Na semana que inicia os trabalhadores públicos definirão seu movimento, decidirão se continuam a greve ou não, visto que ela começou para garantir a luta contra o projeto que, na prática, também vai eliminando a figura do servidor público. E a proposta é essa mesmo. Garantir que os serviços públicos sejam administrados pelo setor privado, com trabalhadores precarizados, geridos pela nova lei do trabalho, que não garante mais nenhum direito.

Agora, com o projeto aprovado, quais serão os rumos do movimento grevista? É uma difícil decisão. Mas, os municipários têm força, são milhares. Talvez possam empreender novo ritmo à greve e garantir algum ganho nesse processo. Tudo é uma incógnita visto que a tática é a da manifestação dentro da ordem.

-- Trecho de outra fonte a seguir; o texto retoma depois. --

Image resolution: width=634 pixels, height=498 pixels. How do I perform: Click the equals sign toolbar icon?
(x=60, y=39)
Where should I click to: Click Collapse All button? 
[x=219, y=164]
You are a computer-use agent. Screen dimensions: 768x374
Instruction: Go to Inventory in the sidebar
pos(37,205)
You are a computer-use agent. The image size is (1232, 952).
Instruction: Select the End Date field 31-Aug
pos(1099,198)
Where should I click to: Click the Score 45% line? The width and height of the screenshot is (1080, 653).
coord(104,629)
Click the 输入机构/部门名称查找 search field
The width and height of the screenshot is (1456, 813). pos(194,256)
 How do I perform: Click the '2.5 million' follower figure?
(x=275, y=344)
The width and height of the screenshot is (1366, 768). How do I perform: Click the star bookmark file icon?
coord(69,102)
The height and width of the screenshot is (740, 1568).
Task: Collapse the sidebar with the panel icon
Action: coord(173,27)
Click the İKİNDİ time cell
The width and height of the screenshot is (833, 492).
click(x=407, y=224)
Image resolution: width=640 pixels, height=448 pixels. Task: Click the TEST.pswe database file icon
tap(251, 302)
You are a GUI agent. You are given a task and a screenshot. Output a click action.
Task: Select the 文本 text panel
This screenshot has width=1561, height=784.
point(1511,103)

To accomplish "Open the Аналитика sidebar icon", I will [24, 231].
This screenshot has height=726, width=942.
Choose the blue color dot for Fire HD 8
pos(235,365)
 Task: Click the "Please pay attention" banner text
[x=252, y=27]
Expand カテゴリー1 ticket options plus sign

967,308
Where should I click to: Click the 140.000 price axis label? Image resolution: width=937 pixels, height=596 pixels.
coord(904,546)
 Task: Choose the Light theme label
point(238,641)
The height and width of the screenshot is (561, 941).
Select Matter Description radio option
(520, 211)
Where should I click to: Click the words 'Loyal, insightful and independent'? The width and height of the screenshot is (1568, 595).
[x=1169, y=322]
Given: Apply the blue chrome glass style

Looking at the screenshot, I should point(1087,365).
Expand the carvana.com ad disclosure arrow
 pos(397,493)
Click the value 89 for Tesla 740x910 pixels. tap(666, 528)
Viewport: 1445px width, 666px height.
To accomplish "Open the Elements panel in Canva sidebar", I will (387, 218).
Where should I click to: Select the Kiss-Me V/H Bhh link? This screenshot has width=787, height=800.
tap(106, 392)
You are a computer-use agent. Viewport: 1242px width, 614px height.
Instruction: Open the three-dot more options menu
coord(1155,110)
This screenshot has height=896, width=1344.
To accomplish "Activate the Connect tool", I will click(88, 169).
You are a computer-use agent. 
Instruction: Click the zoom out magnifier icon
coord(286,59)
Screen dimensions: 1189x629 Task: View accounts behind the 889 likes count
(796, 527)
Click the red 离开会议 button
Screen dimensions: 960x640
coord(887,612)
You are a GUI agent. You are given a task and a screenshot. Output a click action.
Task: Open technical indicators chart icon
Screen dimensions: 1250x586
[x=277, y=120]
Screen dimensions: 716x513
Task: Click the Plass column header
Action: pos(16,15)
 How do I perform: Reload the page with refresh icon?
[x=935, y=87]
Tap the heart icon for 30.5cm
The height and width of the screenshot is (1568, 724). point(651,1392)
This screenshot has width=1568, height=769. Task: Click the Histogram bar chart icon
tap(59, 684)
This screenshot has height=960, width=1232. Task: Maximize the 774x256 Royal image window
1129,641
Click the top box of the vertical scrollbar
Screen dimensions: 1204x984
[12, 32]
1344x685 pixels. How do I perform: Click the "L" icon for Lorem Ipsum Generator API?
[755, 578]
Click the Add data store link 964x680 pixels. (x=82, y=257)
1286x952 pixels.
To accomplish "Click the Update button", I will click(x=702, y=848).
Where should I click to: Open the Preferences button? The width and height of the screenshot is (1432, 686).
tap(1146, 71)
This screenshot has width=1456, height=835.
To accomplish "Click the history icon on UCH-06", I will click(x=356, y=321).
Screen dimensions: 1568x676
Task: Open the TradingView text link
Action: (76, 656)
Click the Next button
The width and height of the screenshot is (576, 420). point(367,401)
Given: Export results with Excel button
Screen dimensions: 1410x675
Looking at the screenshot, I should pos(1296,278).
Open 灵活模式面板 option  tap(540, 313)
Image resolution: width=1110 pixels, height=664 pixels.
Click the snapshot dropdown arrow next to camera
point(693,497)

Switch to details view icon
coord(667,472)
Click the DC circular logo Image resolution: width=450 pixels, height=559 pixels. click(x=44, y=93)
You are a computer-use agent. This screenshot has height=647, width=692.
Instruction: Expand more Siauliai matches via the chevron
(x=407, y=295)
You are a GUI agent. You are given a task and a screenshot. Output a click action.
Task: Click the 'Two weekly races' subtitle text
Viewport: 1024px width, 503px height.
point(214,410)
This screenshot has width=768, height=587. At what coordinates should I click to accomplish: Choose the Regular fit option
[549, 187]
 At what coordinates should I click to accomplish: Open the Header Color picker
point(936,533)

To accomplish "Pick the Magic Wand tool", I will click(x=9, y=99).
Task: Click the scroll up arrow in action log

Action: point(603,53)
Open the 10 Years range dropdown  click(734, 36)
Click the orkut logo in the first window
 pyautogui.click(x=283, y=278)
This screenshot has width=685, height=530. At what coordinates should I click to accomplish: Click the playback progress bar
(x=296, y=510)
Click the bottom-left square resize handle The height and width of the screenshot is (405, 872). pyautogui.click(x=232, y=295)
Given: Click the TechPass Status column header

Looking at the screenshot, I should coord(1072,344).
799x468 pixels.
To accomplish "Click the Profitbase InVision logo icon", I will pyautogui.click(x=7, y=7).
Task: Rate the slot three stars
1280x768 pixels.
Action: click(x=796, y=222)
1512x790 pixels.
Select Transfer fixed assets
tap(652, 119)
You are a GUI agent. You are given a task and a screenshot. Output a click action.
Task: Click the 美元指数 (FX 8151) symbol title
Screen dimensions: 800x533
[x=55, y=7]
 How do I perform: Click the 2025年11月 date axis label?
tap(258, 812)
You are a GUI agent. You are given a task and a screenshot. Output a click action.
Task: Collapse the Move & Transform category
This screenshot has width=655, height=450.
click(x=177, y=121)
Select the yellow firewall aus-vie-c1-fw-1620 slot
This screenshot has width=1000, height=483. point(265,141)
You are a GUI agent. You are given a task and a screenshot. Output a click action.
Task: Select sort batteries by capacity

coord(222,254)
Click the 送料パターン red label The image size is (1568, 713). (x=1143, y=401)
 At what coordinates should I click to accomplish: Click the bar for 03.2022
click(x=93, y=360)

Já a população iniciará a semana como sempre. Completamente alheia ao que acontece na vida da cidade até o dia em que precisar de um atendimento de saúde e tiver de pagar, até a hora em que aconteça algo com seu filho na creche, então despertando do torpor, atrasada e impotente. Mas, todo esse povo apático não é o “vilão”. Até porque faz muito tempo que os partidos políticos, os sindicatos e os movimentos sociais abandonaram a prática de manter o povo informado. Hoje, publica-se no facebook e acha-se que todo mundo está sabendo das coisas. Mas, não. O facebook informa só o que o sistema quer. A maioria ainda recebe a “verdade” pela televisão, e a televisão mente. A comunicação dos movimentos sociais é débil e ineficiente. E os partidos e sindicatos que deveriam inovar nas práticas comunicacionais, enfrentando a mentira e a desinformação, não o fazem. São tempos sombrios.

Os poucos que saíram às ruas lamberão as feridas e se prepararão para novas batalhas, porque sabem que a resistência é necessária. Mas, talvez fosse hora de as gentes que lutam começarem a pensar que só resistir não basta. O tempo no qual vivemos, de ataque total do capital, exige novos caminhos, novas táticas, novos métodos.  É preciso constituir uma proposta eficaz de ataque também do nosso lado. Ou isso, ou sucumbimos.